I’m relieved Dad’s not alive to witness ICE’s reign of terror. Through marriage to my mother, he obtained his Green Card but never became a U.S. citizen.  He was deeply rattled by Trump’s anti-immigrant rhetoric during his first term, having suffered the pain of his friend’s suicide after Danny’s deportation to Chile years before.

Pedro has gifted me with an unexpected portal to the past, helping me practice talking to the dead. Five years after Dad died, I still miss his long-winded updates about Chilean minutiae, slightly maddening in their urgency, more endearing now in his absence. He’d call daily to chronicle every goal any Chilean fútbol player made anywhere that day. Now I find myself carrying on our conversations, telling Dad some biographical Pedro factoid, anticipating his funny responses to some Internet gossip. It’s my way of keeping Dad alive without realizing it, safe in the cocoon of memory where ICE nor anyone else can hurt him.

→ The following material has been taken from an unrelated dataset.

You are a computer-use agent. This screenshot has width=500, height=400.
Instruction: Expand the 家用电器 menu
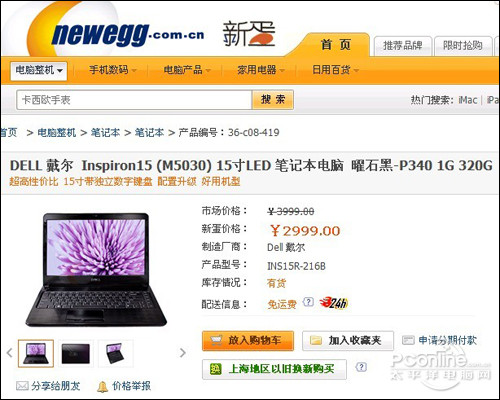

Until Trump 2.0’s war on science and academia, as a professor on a health sciences campus, I didn’t realize how much I also needed a superhero. Between growing uncertainty about unfettered artificial intelligence and its power to upend higher education, perpetual cuts to federal research funding, and attacks on free speech and DEI, I’m heartened by Pascal’s portrayal of Mister Fantastic, a role he’ll reprise in two upcoming Avengers films. In the current climate, playing Dr. Reed Richards, a brainiac scientist with superpower intelligence and shapeshifting stretching abilities, borders on a brave and risky artistic choice. I’ll take whatever inspiration I can get, reminded of my own capacity for nimbleness and elasticity to respond to whatever challenges loom on the horizon.

I’m forever grateful to Pedro for demonstrating that true power can exist without bullying and heroism lies in quiet strength. But as much as I’ll momentarily escape into the diversion of Pedro-mania whenever I need a boost, his true gift is showing those of us who belong to communities facing marginalization and violence that we already possess a vast reserve of superpowers to survive, thrive, and reinvent ourselves in this current political moment. Turns out I’m my own best hero, nurtured by a resourceful, shapeshifting immigrant father who’s given me everything I need.